═══ Exercise data ═══
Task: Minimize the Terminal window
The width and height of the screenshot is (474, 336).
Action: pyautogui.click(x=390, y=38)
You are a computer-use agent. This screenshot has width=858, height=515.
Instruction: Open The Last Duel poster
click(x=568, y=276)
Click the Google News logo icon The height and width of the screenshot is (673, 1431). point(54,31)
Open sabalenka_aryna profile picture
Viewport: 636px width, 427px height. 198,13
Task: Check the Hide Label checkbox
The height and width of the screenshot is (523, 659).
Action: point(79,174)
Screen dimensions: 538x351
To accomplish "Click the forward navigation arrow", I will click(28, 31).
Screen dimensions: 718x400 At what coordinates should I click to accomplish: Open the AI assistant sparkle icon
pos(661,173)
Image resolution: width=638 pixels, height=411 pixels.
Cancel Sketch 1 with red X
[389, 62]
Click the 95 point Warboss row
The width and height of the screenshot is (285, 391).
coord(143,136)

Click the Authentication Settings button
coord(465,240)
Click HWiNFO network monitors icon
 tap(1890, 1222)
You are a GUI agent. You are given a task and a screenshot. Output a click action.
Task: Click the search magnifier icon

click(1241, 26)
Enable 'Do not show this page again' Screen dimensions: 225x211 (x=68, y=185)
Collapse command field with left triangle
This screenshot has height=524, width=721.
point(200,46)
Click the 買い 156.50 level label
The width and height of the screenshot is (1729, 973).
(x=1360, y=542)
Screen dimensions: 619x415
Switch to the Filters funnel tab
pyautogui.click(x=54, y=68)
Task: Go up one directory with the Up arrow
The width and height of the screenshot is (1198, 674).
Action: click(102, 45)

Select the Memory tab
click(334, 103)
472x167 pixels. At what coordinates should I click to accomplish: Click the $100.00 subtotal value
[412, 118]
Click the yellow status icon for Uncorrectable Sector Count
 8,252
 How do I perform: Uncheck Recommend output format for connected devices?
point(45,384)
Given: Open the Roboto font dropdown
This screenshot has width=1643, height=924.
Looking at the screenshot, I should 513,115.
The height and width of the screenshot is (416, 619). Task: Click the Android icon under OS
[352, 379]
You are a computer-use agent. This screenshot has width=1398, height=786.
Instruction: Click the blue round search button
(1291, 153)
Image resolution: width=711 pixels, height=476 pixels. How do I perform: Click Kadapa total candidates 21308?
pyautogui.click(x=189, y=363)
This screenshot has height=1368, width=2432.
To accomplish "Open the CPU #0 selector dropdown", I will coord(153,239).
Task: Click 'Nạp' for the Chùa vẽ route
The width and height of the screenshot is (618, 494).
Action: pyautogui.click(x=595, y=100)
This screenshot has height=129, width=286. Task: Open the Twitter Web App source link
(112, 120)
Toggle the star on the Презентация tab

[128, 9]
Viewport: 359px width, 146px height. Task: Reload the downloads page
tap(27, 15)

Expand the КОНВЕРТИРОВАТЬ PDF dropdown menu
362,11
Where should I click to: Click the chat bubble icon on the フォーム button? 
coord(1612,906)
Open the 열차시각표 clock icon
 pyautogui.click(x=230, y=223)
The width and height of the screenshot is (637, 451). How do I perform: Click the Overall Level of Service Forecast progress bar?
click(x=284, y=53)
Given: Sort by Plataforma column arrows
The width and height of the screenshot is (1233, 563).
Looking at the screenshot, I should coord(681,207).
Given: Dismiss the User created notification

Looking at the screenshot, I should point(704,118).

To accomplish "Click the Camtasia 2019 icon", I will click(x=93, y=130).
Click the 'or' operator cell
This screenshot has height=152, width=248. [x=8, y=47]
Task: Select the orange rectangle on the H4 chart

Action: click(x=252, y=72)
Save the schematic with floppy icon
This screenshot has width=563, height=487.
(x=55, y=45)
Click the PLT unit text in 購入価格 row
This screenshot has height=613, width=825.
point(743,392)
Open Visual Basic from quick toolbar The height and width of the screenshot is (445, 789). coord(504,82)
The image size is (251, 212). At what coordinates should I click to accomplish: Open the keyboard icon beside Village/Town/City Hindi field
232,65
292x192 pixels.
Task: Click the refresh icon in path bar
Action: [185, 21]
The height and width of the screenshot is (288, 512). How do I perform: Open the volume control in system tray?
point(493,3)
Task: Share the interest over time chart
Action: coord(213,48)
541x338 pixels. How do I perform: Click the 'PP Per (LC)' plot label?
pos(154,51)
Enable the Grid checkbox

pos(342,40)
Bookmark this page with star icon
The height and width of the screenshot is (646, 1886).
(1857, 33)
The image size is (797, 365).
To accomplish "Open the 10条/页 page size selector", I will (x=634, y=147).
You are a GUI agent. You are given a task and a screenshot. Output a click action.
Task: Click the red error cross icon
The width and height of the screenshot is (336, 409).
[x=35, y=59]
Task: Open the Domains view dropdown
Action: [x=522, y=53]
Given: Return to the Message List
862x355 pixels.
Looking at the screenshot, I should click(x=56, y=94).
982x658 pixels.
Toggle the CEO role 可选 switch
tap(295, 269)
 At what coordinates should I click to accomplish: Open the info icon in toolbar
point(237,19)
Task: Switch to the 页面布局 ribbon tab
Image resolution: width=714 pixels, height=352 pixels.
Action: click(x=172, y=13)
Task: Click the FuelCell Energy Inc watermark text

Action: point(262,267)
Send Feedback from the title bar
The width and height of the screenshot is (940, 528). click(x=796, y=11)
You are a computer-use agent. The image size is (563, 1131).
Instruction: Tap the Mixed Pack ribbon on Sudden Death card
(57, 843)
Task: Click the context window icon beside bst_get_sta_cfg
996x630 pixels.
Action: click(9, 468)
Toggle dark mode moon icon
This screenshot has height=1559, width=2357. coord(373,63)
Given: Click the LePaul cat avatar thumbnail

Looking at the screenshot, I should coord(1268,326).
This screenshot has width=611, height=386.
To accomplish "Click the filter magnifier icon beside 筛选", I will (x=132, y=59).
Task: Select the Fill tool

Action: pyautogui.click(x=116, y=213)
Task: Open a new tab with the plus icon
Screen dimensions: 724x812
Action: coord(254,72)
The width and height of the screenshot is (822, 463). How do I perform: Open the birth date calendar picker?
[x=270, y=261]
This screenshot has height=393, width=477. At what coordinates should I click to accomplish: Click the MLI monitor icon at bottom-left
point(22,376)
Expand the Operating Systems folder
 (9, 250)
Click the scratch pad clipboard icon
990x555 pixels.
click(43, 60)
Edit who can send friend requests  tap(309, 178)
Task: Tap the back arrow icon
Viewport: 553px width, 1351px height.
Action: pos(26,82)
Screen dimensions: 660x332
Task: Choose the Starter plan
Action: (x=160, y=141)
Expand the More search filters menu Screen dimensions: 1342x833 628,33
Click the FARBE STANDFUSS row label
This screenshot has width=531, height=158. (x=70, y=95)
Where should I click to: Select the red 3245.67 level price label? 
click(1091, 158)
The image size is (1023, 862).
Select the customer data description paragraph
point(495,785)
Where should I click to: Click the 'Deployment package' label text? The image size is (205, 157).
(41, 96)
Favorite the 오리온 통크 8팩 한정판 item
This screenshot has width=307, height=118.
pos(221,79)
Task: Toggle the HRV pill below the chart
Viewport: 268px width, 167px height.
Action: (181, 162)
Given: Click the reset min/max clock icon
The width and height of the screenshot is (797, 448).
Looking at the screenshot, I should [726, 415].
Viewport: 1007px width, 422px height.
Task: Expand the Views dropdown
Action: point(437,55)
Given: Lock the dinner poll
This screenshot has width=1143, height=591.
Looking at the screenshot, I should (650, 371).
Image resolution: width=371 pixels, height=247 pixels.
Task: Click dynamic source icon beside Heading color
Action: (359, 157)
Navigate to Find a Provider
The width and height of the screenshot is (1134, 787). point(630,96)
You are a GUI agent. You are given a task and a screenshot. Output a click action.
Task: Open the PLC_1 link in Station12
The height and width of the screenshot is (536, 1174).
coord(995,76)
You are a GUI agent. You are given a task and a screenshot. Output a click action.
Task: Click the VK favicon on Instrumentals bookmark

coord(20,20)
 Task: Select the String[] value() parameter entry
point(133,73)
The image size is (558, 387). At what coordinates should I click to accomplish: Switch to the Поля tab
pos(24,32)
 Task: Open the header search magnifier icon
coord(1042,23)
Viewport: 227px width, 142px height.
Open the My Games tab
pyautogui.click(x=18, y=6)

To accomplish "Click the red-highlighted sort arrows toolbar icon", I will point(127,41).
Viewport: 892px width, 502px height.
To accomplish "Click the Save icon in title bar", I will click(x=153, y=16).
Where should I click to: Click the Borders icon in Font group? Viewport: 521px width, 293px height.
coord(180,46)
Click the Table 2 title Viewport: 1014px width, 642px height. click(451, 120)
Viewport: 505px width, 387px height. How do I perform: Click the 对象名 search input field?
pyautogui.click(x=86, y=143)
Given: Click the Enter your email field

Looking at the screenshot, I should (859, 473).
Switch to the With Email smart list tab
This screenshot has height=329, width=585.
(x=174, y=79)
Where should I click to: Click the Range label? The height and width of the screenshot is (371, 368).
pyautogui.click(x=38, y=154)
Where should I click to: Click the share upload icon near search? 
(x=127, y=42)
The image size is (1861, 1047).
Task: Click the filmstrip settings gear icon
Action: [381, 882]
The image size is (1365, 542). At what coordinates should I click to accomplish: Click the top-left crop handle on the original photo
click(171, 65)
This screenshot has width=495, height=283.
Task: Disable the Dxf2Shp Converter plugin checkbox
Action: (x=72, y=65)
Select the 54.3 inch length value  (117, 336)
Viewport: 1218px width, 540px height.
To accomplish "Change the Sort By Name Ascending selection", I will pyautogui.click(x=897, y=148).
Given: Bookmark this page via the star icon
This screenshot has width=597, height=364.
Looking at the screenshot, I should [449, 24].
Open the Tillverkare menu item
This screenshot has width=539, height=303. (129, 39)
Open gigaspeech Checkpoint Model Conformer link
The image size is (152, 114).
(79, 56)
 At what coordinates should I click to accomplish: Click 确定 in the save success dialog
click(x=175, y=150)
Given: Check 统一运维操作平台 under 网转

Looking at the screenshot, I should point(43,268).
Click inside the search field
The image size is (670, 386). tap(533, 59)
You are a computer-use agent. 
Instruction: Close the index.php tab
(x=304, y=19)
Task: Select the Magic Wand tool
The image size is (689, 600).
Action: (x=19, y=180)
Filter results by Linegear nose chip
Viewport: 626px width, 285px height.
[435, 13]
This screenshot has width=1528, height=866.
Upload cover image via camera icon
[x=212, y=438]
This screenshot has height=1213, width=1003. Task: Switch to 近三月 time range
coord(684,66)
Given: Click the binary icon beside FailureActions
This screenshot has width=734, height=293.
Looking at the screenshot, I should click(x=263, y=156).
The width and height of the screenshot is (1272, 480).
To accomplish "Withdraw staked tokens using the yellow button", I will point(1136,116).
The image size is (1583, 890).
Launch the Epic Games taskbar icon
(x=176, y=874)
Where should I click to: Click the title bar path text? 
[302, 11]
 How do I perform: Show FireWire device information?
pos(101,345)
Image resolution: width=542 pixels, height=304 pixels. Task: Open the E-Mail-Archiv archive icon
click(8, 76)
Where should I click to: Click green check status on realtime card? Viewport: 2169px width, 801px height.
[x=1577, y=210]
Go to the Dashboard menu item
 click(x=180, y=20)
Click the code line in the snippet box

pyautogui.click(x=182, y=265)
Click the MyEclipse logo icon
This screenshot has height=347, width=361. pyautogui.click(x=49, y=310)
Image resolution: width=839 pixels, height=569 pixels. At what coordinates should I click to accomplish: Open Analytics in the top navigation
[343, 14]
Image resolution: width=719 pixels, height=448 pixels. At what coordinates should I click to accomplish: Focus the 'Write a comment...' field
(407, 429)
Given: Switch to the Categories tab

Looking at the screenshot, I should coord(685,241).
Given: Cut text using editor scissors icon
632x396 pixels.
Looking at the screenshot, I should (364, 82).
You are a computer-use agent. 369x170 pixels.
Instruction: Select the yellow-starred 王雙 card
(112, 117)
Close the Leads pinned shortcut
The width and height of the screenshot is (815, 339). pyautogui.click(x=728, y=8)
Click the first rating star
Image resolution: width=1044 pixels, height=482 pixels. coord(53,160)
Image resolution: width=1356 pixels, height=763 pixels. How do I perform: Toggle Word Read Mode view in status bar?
═══
* Aim of the task
Copy every line from the lines above that contains the word "Expand".

* Task output
Expand the КОНВЕРТИРОВАТЬ PDF dropdown menu
Expand the Operating Systems folder
Expand the More search filters menu Screen dimensions: 1342x833 628,33
Task: Expand the Views dropdown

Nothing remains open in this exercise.